Usta, gecenin ilerleyen saatlerinde ilk bombanın atıldığını ve büyük bir sarsıntı yaşandığını dile getirerek, ardından atılan ikinci bombanın genel kurul salonunun çok yakınına düştüğünü söyledi.
Usta, şöyle konuştu:
"Bunların derdi korkutmak değil. Bile bile, kastederek Meclis Genel Kurul salonunu bombalamak, yıkmak. İçerideki milletvekilleriyle, meclis başkanıyla birlikte herkesi öldürmekti ama isabet ettirememişlerdi. Bir bombanın dehşetini hayatımda ilk defa orada yaşadım. Genel kurul salonunda tekbir getirerek bu hainler için 'bir gün hesap vereceksiniz' diye bağırdığımı çok iyi hatırlıyorum. O gece herkes tek bir şeyin derdindeydi. Bu Meclisi ve bu milleti koruyacağız derdindeydi. Elhamdülillah da koruduk. Peş peşe bombalar atıldı. Sarsıntıları dehşetle yaşadık. Dakikalar aslında saatler gibi geçiyordu.
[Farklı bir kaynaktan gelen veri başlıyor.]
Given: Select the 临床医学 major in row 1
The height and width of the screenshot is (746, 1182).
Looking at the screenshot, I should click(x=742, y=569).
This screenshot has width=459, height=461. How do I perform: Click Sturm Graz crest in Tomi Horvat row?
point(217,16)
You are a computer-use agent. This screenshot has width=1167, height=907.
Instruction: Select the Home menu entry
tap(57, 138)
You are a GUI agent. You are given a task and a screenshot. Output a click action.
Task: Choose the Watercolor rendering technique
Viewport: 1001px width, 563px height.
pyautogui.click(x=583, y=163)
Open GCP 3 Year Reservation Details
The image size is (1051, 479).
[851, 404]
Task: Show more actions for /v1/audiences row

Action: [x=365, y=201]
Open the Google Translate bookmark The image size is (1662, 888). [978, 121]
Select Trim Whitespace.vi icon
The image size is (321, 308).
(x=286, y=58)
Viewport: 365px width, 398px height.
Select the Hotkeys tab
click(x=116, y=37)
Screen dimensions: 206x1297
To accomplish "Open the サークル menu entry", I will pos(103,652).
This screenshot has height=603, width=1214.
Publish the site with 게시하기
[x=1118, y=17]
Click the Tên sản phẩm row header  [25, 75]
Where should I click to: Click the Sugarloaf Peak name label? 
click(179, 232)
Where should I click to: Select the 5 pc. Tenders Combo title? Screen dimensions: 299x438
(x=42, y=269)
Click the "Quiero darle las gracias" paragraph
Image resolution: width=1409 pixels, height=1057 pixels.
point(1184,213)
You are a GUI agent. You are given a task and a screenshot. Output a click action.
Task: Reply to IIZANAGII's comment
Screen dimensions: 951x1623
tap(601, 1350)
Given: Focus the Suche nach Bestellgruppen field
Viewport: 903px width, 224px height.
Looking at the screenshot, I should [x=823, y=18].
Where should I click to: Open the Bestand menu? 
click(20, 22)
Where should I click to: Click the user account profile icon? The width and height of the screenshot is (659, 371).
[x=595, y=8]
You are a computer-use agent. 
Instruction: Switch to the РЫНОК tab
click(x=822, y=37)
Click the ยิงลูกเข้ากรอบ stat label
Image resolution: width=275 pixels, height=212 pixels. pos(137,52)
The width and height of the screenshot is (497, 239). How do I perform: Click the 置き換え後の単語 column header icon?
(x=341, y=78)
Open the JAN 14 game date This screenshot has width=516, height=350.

Hayatımda ilk defa zamanın nasıl farklı işlediğini ve dakikaların ne kadar uzun sürebildiğini hissettiğim andı."
Doktor olduğu için bombalamanın ardından yaralanan bir polis memuruna da yardım ettiğini belirten Usta, şunları kaydetti:
"Kendi canımla ilgili bir şey hissetmedim ama eğer buradan çıkamaz, burası yıkılır ve kalırsak bu ülke ne hale gelir, bu vatan parçalanır, bölünür diye endişesini hissettim. Ama bir taraftan da biz güçlü bir milletiz, biz bu hainlere, bu darbecilere bu işi bırakmayacağız diyerek de büyük bir güçle dimdik ayakta durduk. Elhamdülillah bugün buradayız ve ayaktayız. O gece hayatını kaybeden şehitlerimizin, yaralanan gazilerimizin hepsinin bugün burada bulunmamızda büyük bir emeği ve payı vardır. Hepsine şükran ve minnetlerimizi sunuyorum. Hepsinin mekanı cennet olsun."
"Başaramadılar"
Darbe girişiminin yaşandığı dönemde AK Parti Adana Milletvekili olan Cumhurbaşkanlığı Sağlık ve Gıda Politikaları Kurulu Üyesi Necdet Ünüvar da evinin balkonunda oturduğu sırada 21.30-22.00 gibi Cumhurbaşkanlığı Külliyesi civarında birkaç helikopterin dolaştığını gördüğünü, bir süre sonra da bir jetin alçak uçuş yaptığını belirtti.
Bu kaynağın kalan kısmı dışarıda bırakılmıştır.